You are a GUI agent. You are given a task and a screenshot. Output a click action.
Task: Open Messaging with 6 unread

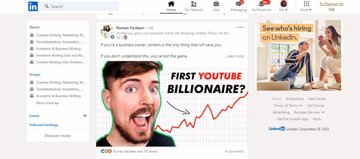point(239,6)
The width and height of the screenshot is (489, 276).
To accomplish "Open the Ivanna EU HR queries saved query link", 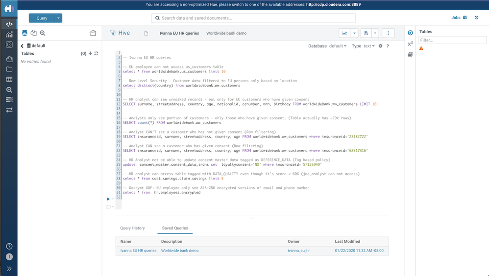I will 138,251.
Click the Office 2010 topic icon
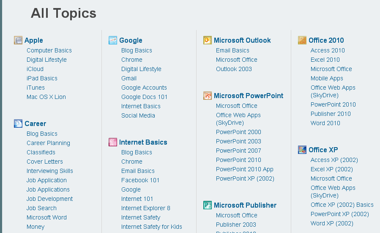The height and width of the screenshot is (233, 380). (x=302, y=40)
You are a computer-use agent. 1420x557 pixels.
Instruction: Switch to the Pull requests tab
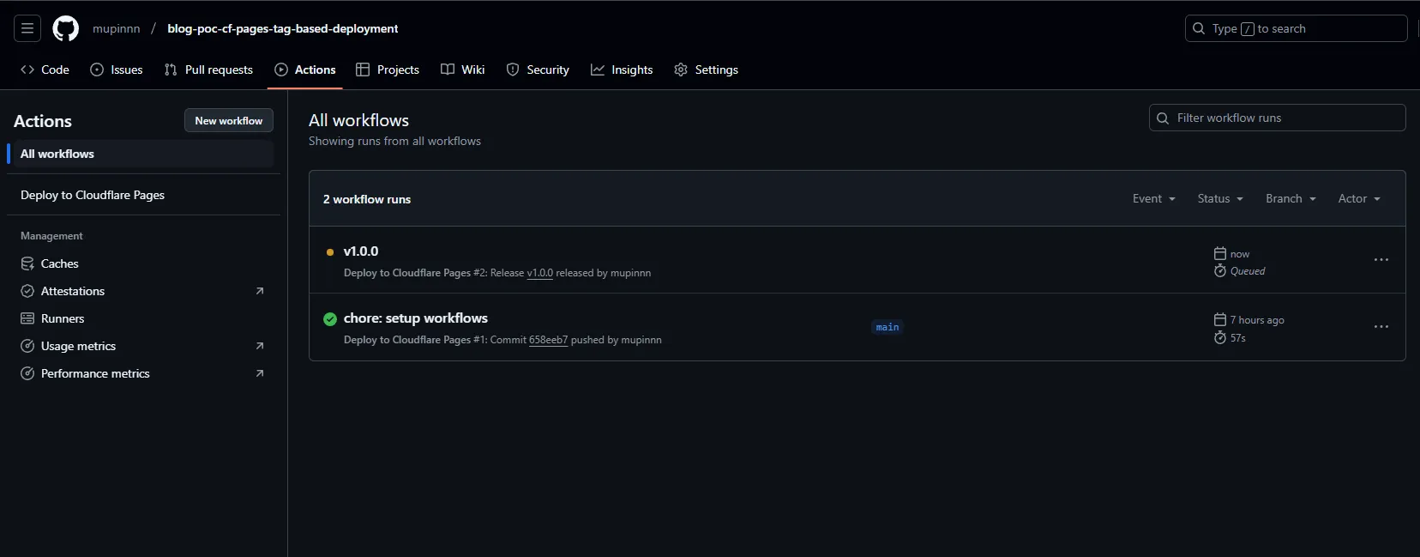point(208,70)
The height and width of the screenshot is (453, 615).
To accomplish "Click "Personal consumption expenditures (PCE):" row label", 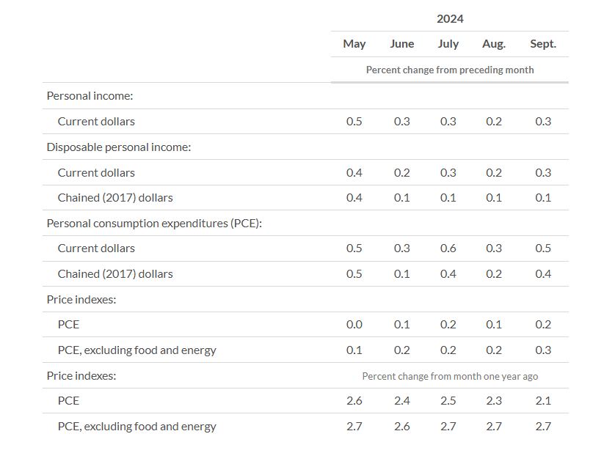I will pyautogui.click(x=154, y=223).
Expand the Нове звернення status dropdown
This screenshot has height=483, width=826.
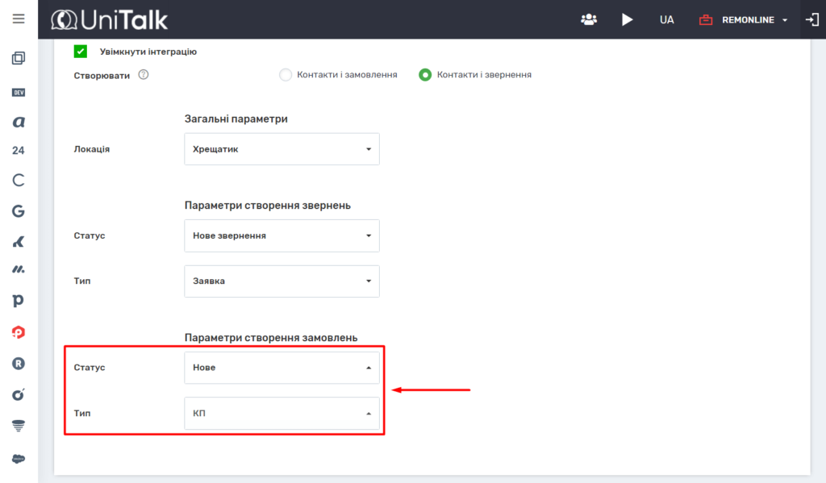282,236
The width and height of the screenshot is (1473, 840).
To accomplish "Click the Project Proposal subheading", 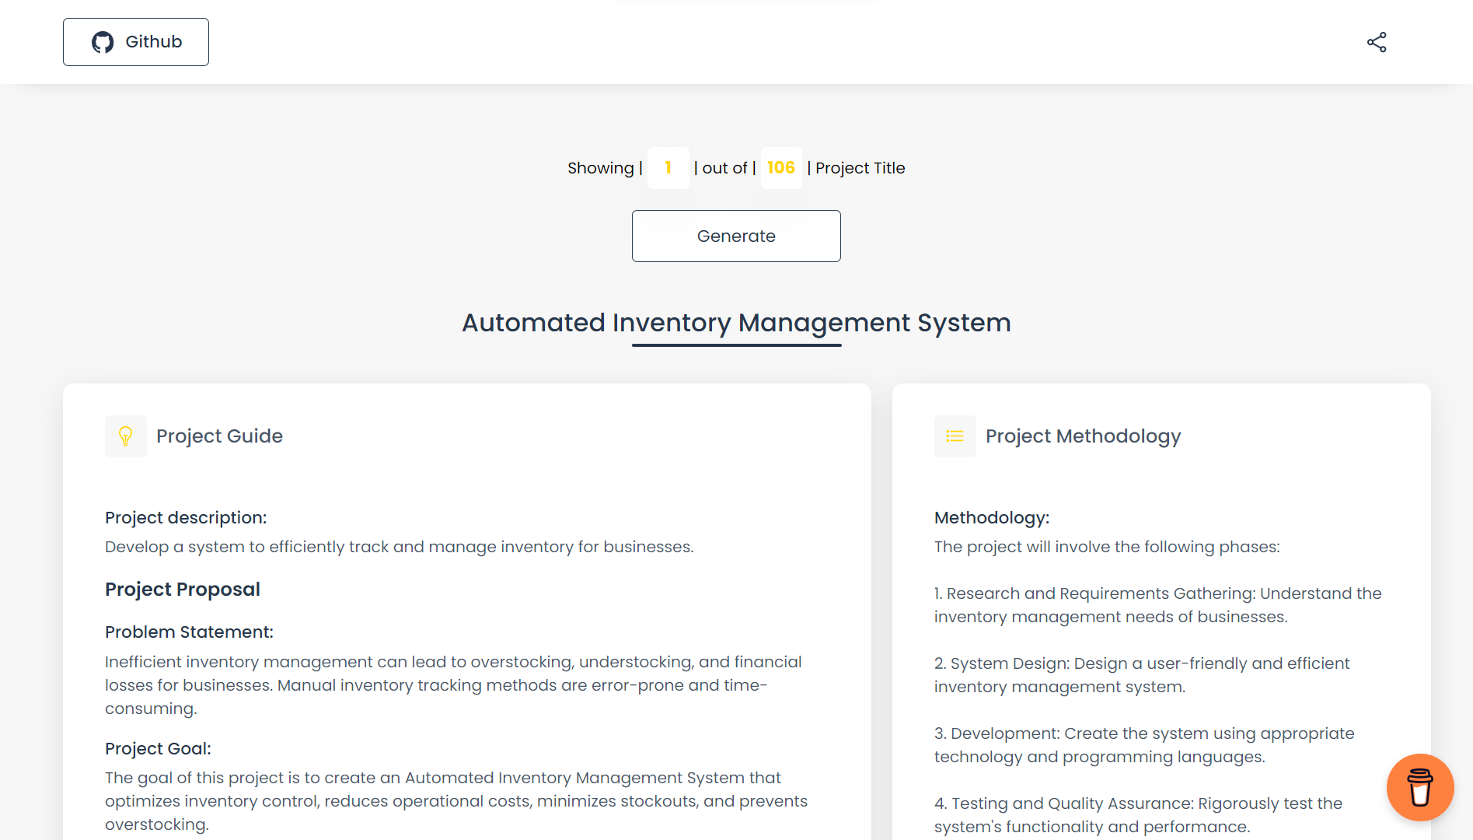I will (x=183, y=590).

++++

Please say how many lines of the records above contain the word "agent", matching case exactly, and give only the number.

2